Arkadaşı, 17 Yıl Sonra Kucağında Öldü
Çeşme'de İskelede "Boğuldu" Sesleri ile Birlikte Koşuşturma Başlayınca, Gümüşhane Milletvekili Ülkü Güney, Doktor Olması Nedeniyle de Hemen Harekete Geçip İskeleye Koşturmaya Başladı.
Perşembe akşamüstü, Çeşme’de iskelede "Boğuldu" sesleri ile birlikte koşuşturma başlayınca, Gümüşhane Milletvekili Ülkü Güney, doktor olması nedeniyle de hemen harekete geçip iskeleye koşturmaya başladı.
Yaklaştıkça seslerin, "Ahmet" çığlıklarına dönüşmesi üzerine, içini korku kapladı. Daha hızlandı. Kıyıya geldiğinde ilerideki dubanın üzerine Ahmet Küçükel’in çıkarılmaya çalışıldığını gördü. Hemen elbisesiyle denize girdi, yüzerek dubanın üzerine çıktığında, Küçükel hálá dubanın üzerine yatırılmaya çalışılıyordu. Elini önce Küçükel’in şah damarına bastırdı. O an durumu farketmişti ama yine de önce Küçükel’in ağzını açmaya çalıştı. Orda da katılaşmayı gördü buna rağmen yüzüstü yatırdı. O sırada yetişen bir iki doktorla birlikte suni teneffüs yoluna gitti. Ama yapacak bir şey yoktu.
17 yıl önce
Dün cenaze töreninde hatırladı ki, o an dubanın başında ayağa kalkmış "Kadere bak" demişti. "17 yıl önce aynı durumdayken o beni kurtardı, şimdi o benim durumumda ama ben onu kurtaramadım. Ne acı kader." Güney, "Yüzmeye gitmeden hemen önce beraber oyun oynadık. Sonra ’Hadi denize gidelim’ dedi. Biliyorum çok yüzer, uzun yüzer. ’Ben senin kadar genç değilim’ diye espri yaptım, o gitti." Büyük üzüntü içinde olan Güney’den bunları dinleyince 17 yıl geriye gittim.
Atladığım haber
Turgut Özal Cumhurbaşkanı, Süleyman Demirel ise Başbakan olmuştu. İki siyasi arasındaki rüzgarlar o günlerde soğuk esiyordu.

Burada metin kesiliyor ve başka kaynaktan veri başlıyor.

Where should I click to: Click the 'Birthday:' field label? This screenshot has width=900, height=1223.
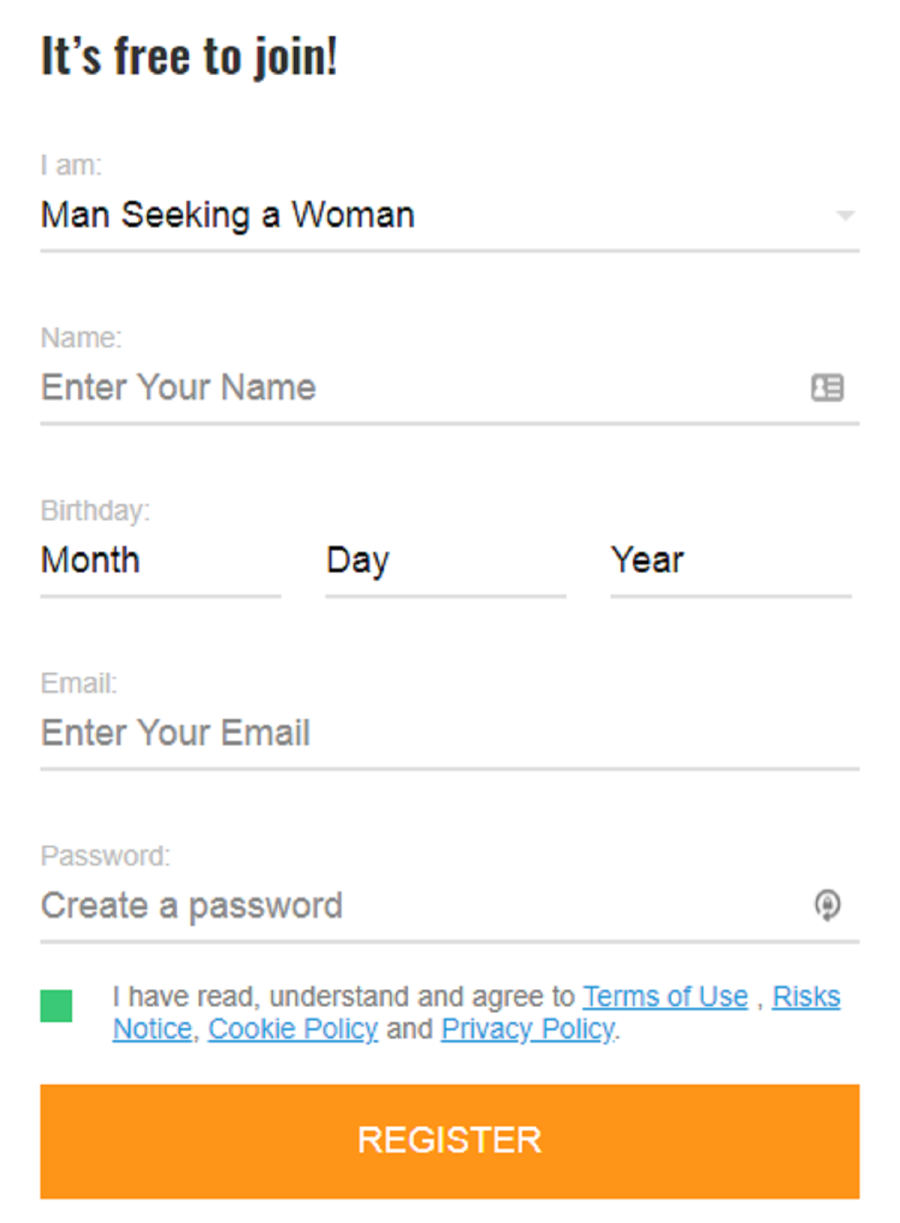point(95,511)
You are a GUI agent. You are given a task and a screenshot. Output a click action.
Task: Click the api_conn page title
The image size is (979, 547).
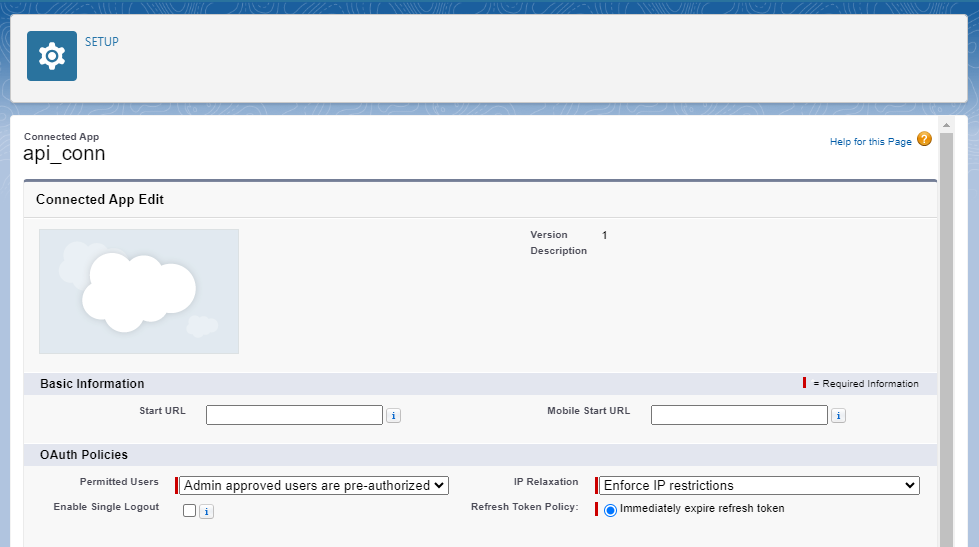click(x=64, y=154)
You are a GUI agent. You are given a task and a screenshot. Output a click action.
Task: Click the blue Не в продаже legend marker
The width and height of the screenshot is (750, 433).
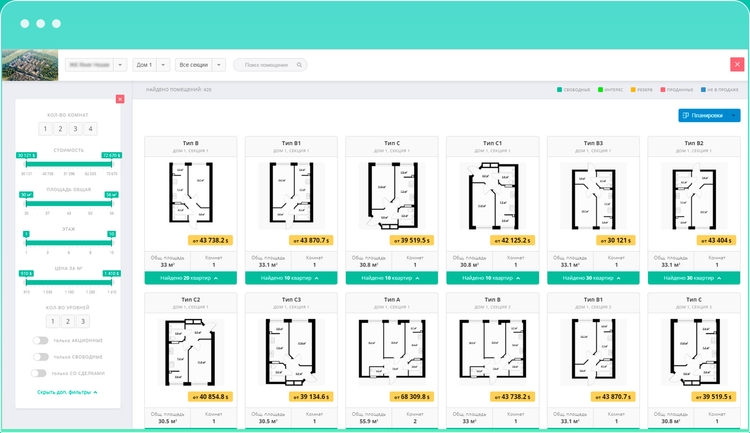(x=705, y=90)
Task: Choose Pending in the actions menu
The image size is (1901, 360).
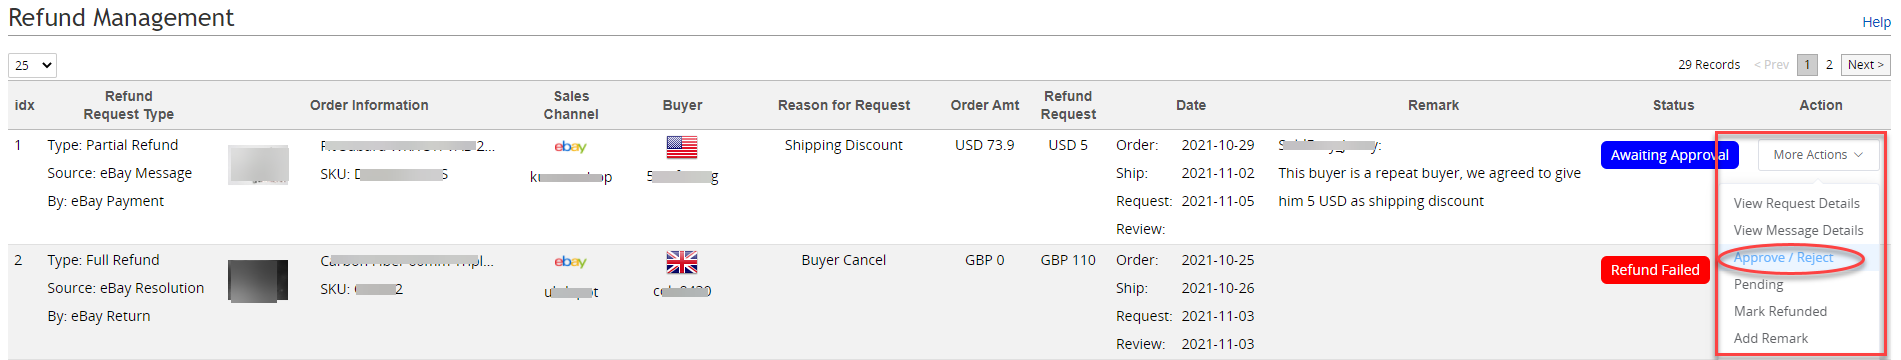Action: point(1758,284)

Sabah Gazetesi’nde çalışıyordum, Genel Yayın Yönetmenimiz Zafer Mutlu bir istihbarat iletti. Bu soğuk rüzgárlara rağmen Ahmet Özal, Başbakanlık konutunda Demirel ile görüşüyordu. Ankara Temsilcisi Murat Birsel görevi bana verdi. Ancak Ahmet Özal’ın Başbakanlık konutundan çıkışını kaçırdım, fotoğraf çekemedim. Murat Birsel’in buna tepkisi, "O zaman sen de çek git kardeşim" oldu. Kovulmuştum. Unutmuyorum, 13 Nisan 1992’de, saat 15.30’da eve gidip uyudum. Saat 18.00 gibi çağrım ötünce uyandım. Bir arkadaşım "Mesut Yılmaz, Güven Hastanesi’nde" notu yollamıştı. Kovulmuş olsam da hemen hastaneye gittim. Yılmaz, o gün ana muhalefet lideriydi. Hastaneye gittiğimde başka hiçbir gazeteci yoktu. Yanlış istihbarat korkusuyla sordum, bana bir oda gösterdiler.
Yan yana 2 oda
Odanın ortasında Mesut Yılmaz duruyordu, yanındaki yatakta ise iki ayağı alçıda Ahmet Küçükel vardı. Yılmaz sonra yan odaya geçti, bu odada da Ülkü Güney yatıyordu. Hayretler içinde önce fotoğraf işini tamamladım. Sonra da ne olduğunu sordum. Hikaye şuydu:
Balkondan atlıyor
Küçükel ve Güney yazı geçirmek üzere Alanya’da, yan yana iki daire kiralıyor. Yine uzun yıllardır dostlukları süren halen de Ağrı Milletvekili olan Yaşar Eryılmaz’la birlikte Alanya’ya gidiyorlar. Akşam üzeri, Güney balkonda çiçek sularken, başının dönmesi üzerine kafa üstü bahçeye düşüyor. Yan balkonda oturan Küçükel de bunun en yakın tanığı. Güney’in nasıl düştüğünü gördüğü için merdivenden inip zaman kaybedemeyeceğine karar veriyor ve kendisini balkondan aşağı atıyor. İri vücudunda baskısı ile iki ayağının da kırıldığını fark ediyor. Buna rağmen sürünerek, Güney’in yanına ulaşıyor. Baygın durumdaki Güney’in başını çeviriyor. Hemen parmağını ağzına sokup, nefes borusunu tıkamış olan Güney’in dilini oradan çekip çıkarıyor. İşte o an Güney yeniden nefes almaya başlıyor, hayata dönüyor."
Can borcum var
Hastanede yattıkları gün, Küçükel bana yaptığı açıklamada şunları demişti: "Onu kurtarmak için hiç düşünmeden atladım. Ayaklarım kırıldı ama Ülkü ileride hareketsiz yatıyordu. Öldüğünü sandım. Can havli ile sürüne sürüne gittim." Ülkü Güney de, "Ahmet’e can borcum var, hayatımı kurtardı" demişti. Bense o gün saat 19.30 gibi büroya döndüğümde, gazetenin iki manşetinden soldakinin Demirel-Ahmet Özal buluşmasına ayrıldığını gördüm. O iki manşet devrildi, "İnanılmaz fedakárlık" başlığı ile dokuz sütuna yeni manşet yapıldı. Böylece Sabah’la 4 saat süren ayrılığım da son bulmuş oldu.